_Objective 1:_
Do the following statements agree with the blog post about In the Forest of Forgetting? Answer yes or no for each and quote the deciding words.
(a) Niall Harrison's review of the collection was due to appear in January.
(b) Nussbaum considered "The Rose in Twelve Petals" ground-breaking.
(c) "The Rose in Twelve Petals" opens the collection.
_Objective 2:_ Rewrite the stretch of the blog post about In the Forest of Forgetting from "Abigail Nussbaum: I" through "off the collection.", putting "dazzling" in place of "brilliant".

_Selected excerpt:_

◇ ◇ ◇

A Conversation About In the Forest of Forgetting

A couple of weeks ago, Strange Horizons published my review of Theodora Goss's debut collection, In the Forest of Forgetting. Niall Harrison, SH's reviews editor, is also the editor of the BSFA newsletter, Vector (as well as blogging on Vector's editorial blog, Torque Control, and at the group-blog Big Blog of Cheese, and, for all I know, fighting crime) and had written his own review of the collection. Niall's review won't be published until January, but he let me take a sneak peak and we ended up discussing the collection and our very different reactions to it. The following is an edited form of our discussion (you should probably read my review first or this won't make much sense).

Abigail Nussbaum: I am, as usual, tickled by our differing responses to the same work, but especially in this case because so many of my favorite stories in the collection have ended up on your least favorite list, and vice versa. For example, you found the collection's opening story, "The Rose in Twelve Petals," brilliant, and wrote that "time passes before our eyes--not just fairytale time, but real time." I, on the other hand, called the story "clever and well-written but by no means ground-breaking," and also found it a little predictable--it's a format and an approach that I've seen done before (Neil Gaiman comes most prominently to mind, but there have been others), and coming first as it does, it rather put me off the collection.

◇ ◇ ◇

_Given information:_
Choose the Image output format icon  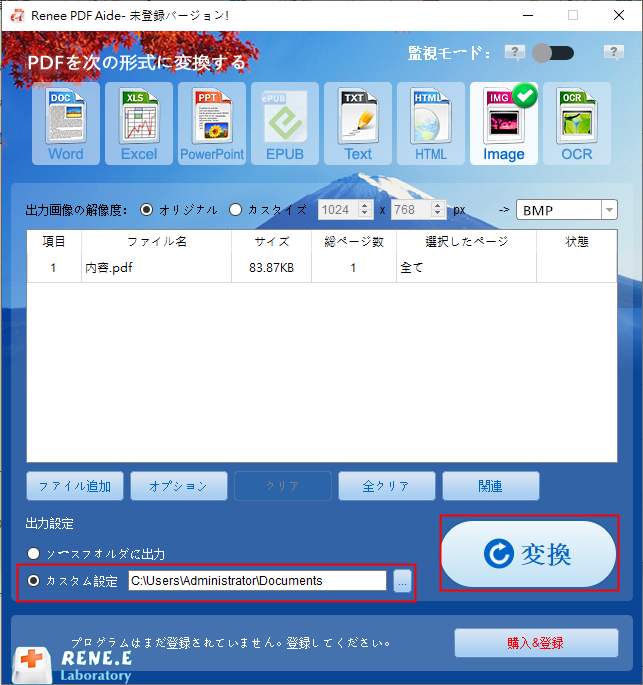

◇ ◇ ◇

_Expected answer 1:_
(a) Yes: "Niall's review won't be published until January"
(b) No: "clever and well-written but by no means ground-breaking"
(c) Yes: "the collection's opening story, "The Rose in Twelve Petals,""

_Expected answer 2:_
Abigail Nussbaum: I am, as usual, tickled by our differing responses to the same work, but especially in this case because so many of my favorite stories in the collection have ended up on your least favorite list, and vice versa. For example, you found the collection's opening story, "The Rose in Twelve Petals," dazzling, and wrote that "time passes before our eyes--not just fairytale time, but real time." I, on the other hand, called the story "clever and well-written but by no means ground-breaking," and also found it a little predictable--it's a format and an approach that I've seen done before (Neil Gaiman comes most prominently to mind, but there have been others), and coming first as it does, it rather put me off the collection.